### Instructions for the task
Every line that holds the word "agent" needs to be copied from the data below.

### Stored records
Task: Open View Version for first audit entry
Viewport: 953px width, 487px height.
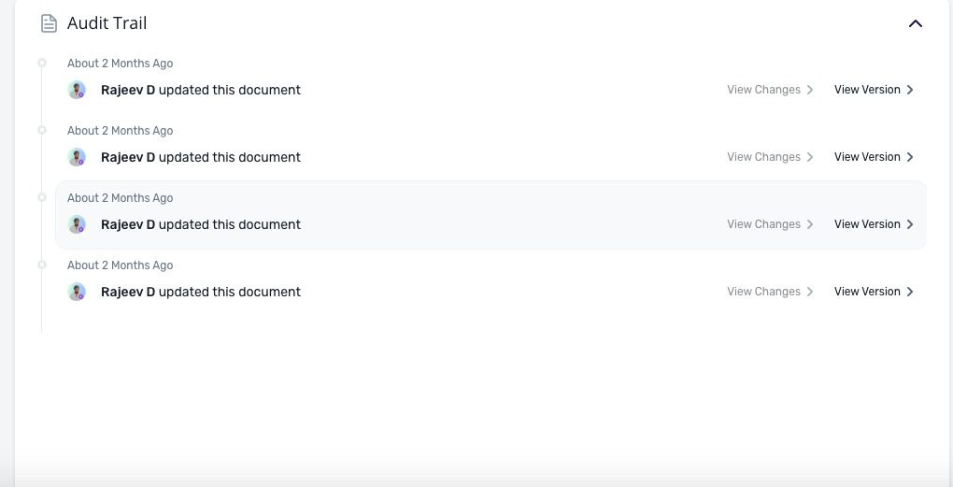Action: click(874, 90)
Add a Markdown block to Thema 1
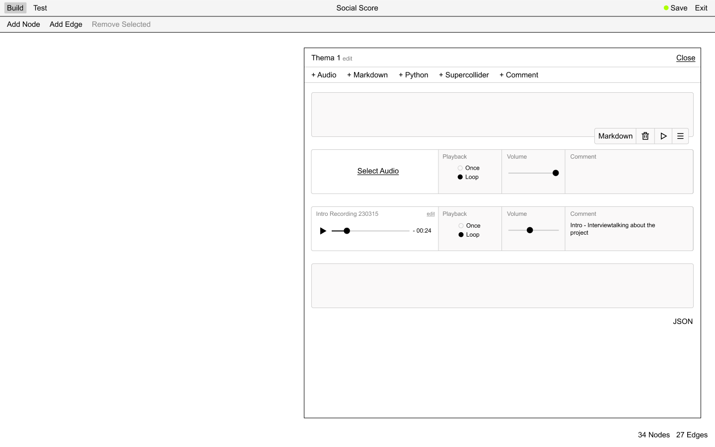The height and width of the screenshot is (447, 715). tap(367, 75)
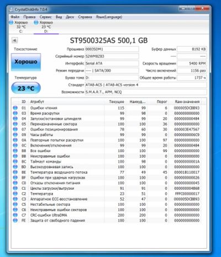
Task: Click the 23 °C temperature button
Action: pos(26,88)
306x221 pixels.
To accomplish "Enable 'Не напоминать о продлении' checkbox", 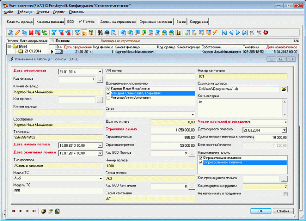I will (x=285, y=194).
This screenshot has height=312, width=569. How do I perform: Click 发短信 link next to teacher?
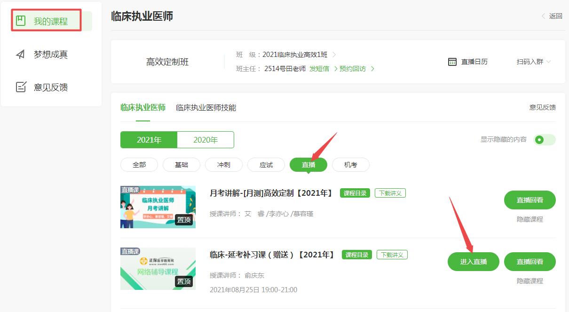tap(319, 69)
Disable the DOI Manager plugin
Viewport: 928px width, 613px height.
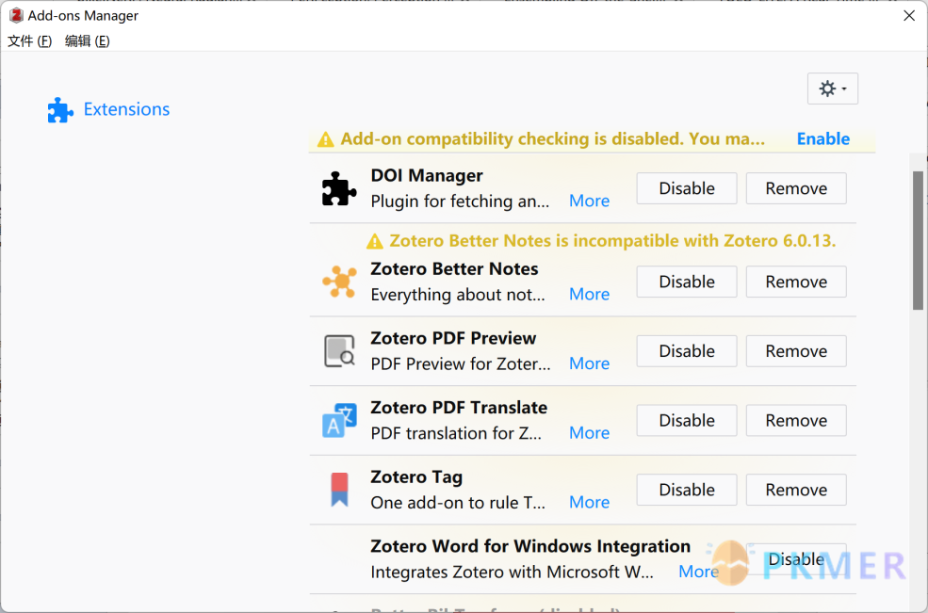point(687,188)
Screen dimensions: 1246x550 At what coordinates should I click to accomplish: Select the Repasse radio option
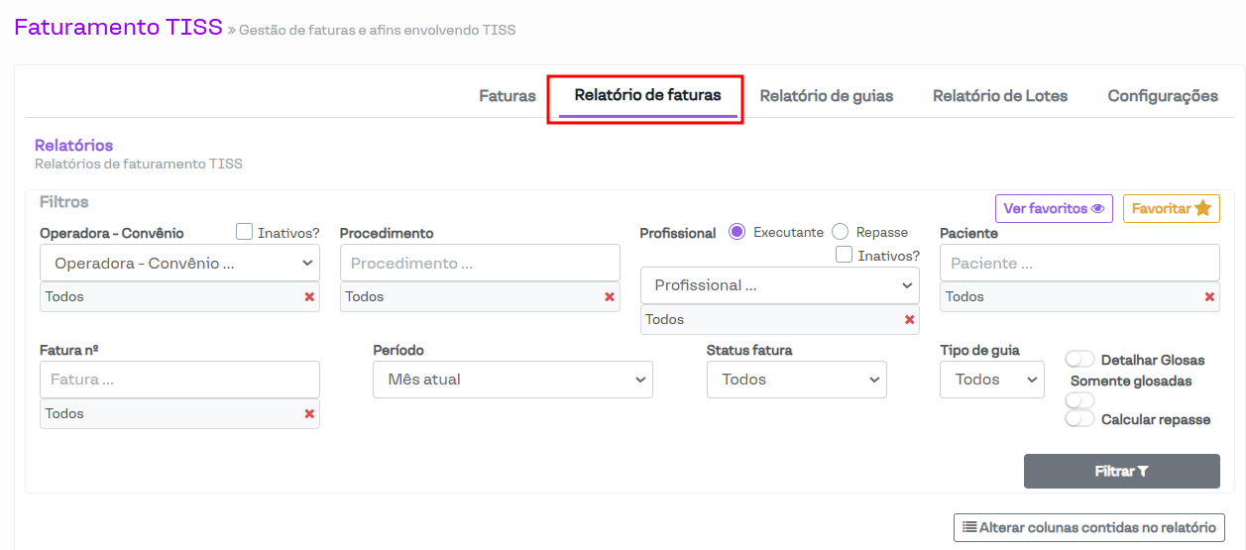[841, 232]
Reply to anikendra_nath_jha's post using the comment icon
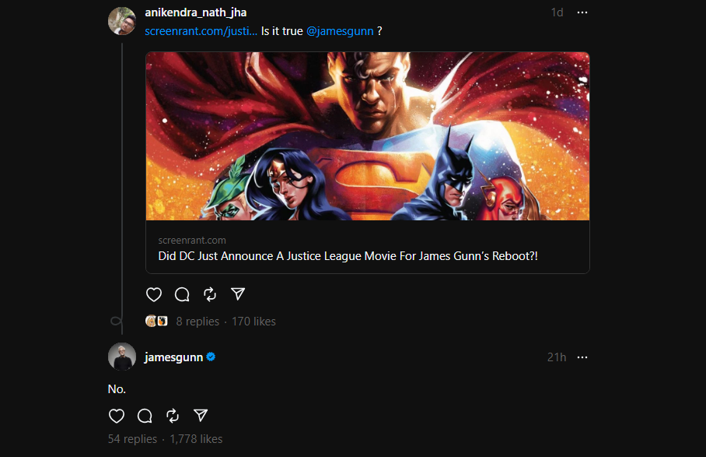Viewport: 706px width, 457px height. 182,294
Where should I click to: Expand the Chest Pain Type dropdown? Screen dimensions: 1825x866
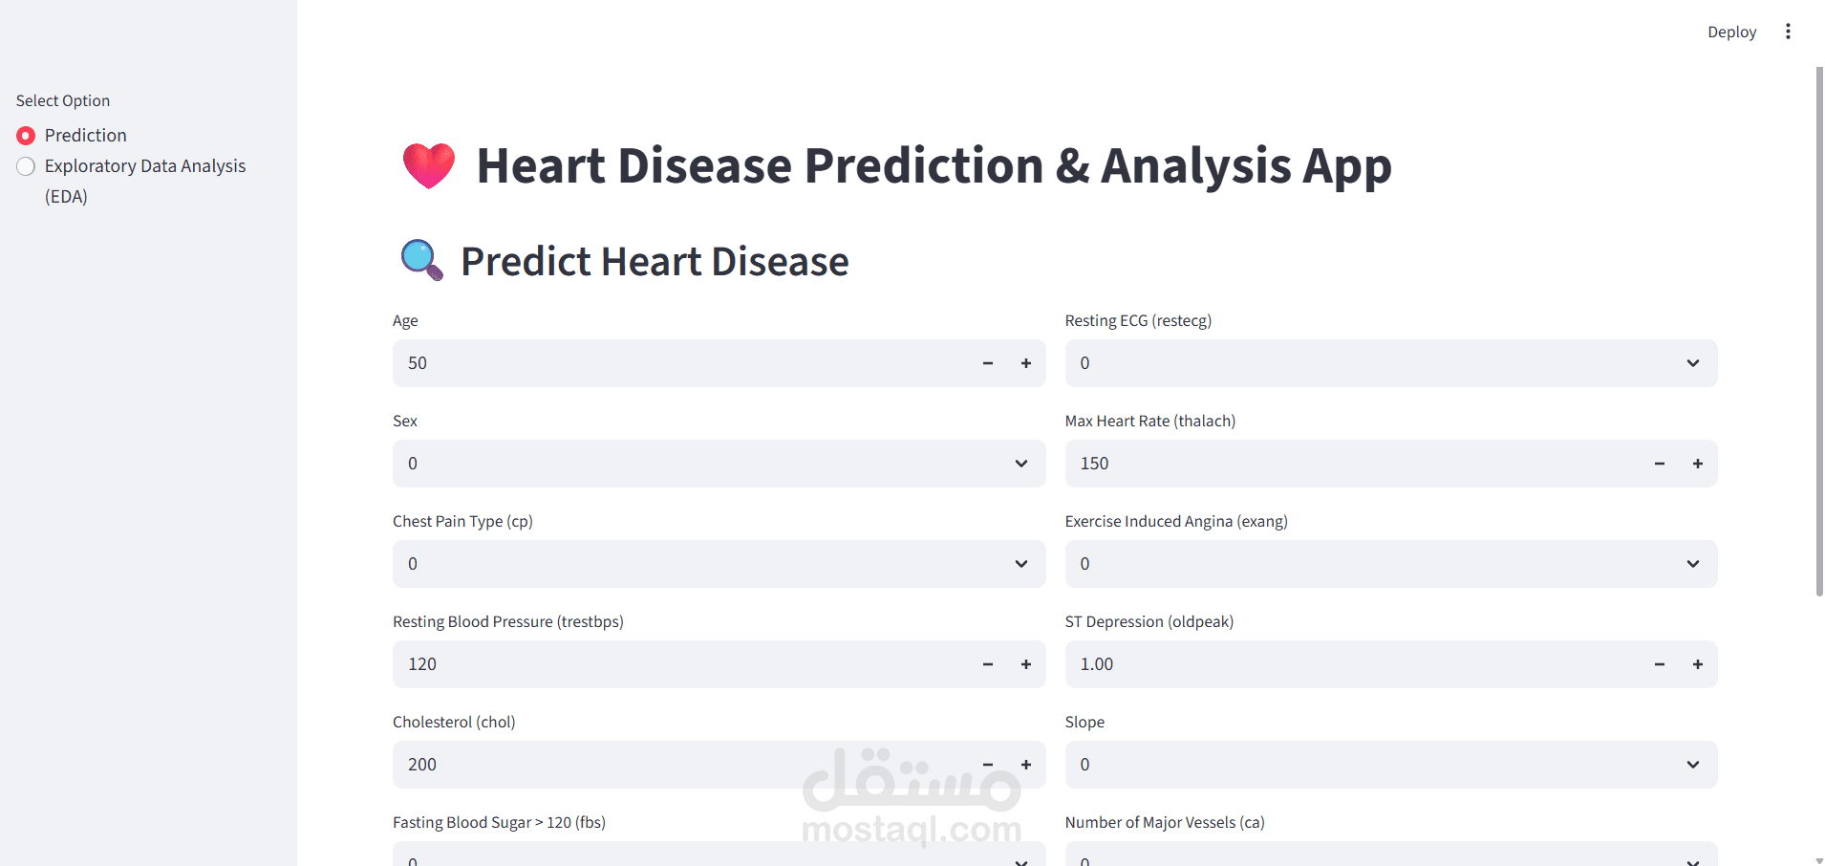[x=719, y=564]
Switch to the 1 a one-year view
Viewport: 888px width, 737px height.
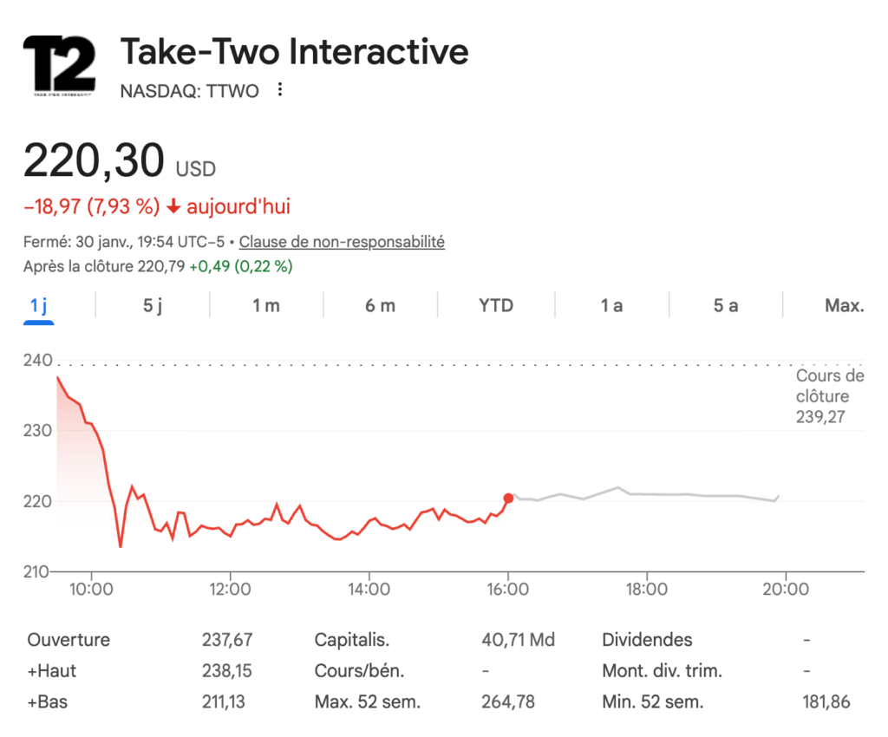(611, 305)
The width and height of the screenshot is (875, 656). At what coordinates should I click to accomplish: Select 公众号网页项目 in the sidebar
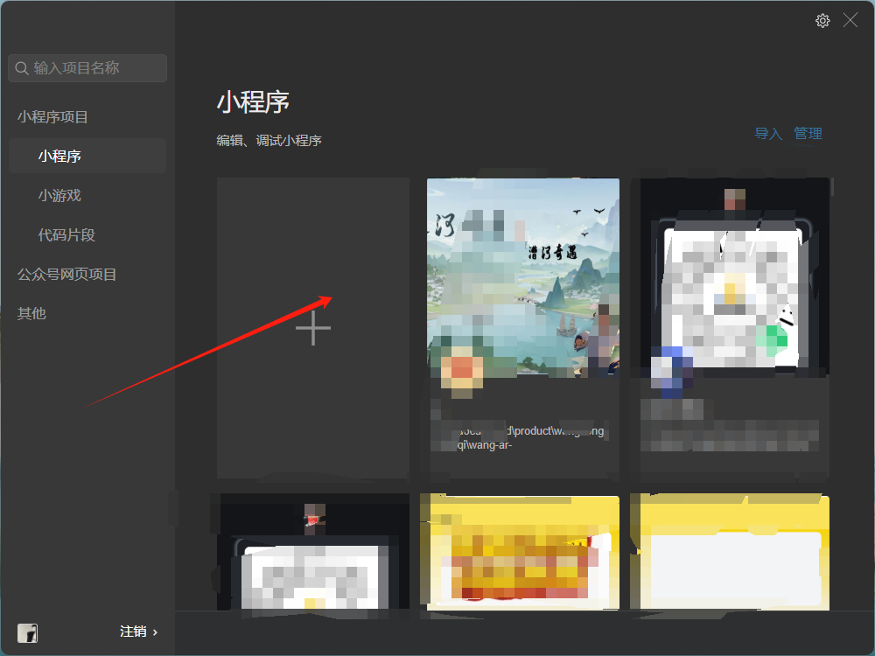67,275
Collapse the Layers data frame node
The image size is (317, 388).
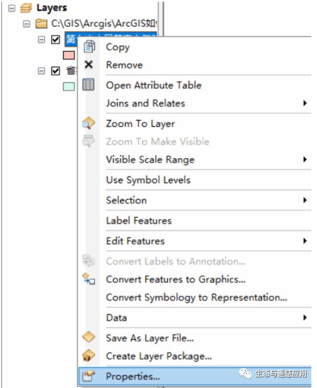[x=11, y=8]
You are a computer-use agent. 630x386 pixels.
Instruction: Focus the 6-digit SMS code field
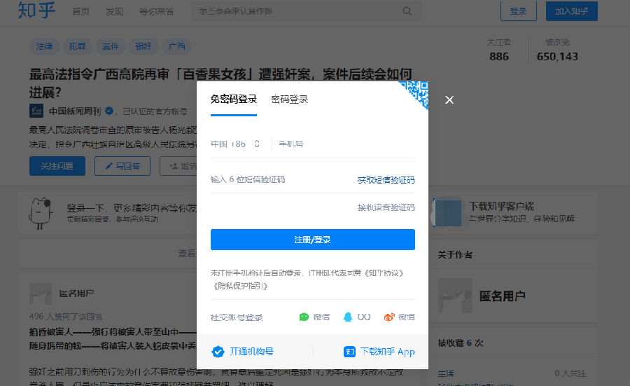coord(280,180)
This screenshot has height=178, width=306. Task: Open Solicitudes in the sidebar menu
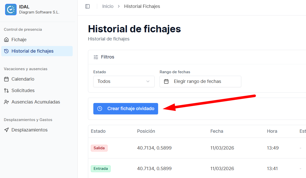(23, 91)
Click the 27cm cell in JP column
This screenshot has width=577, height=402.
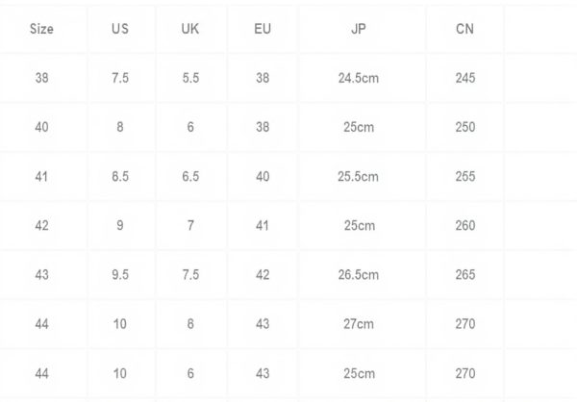359,324
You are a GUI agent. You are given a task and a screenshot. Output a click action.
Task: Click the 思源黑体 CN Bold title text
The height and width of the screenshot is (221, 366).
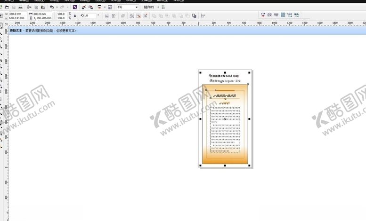point(224,76)
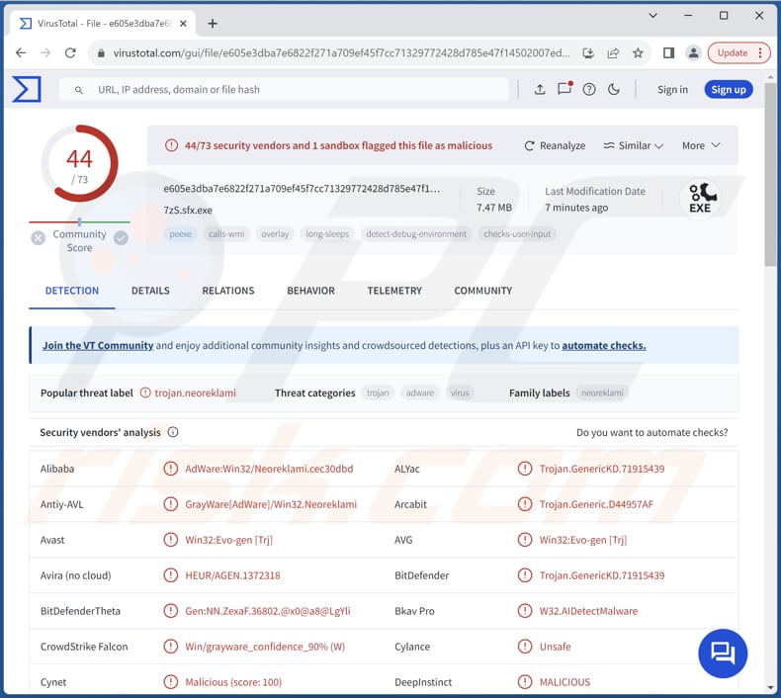781x698 pixels.
Task: Switch to the BEHAVIOR tab
Action: (310, 291)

### Response area
You are a computer-use agent. 630x386 pixels.
You are a GUI agent. You are given a task and a screenshot. Output a click action.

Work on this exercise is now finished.